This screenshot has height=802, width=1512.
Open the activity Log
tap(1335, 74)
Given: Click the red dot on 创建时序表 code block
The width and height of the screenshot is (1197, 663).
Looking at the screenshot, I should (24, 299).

^^^^

■ How to complete this task ■
Write the listing out again so that nothing in it differs from the original.

■ Result ■
This screenshot has height=802, width=1512.
Open the activity Log
tap(1335, 74)
Given: Click the red dot on 创建时序表 code block
The width and height of the screenshot is (1197, 663).
Looking at the screenshot, I should (24, 299).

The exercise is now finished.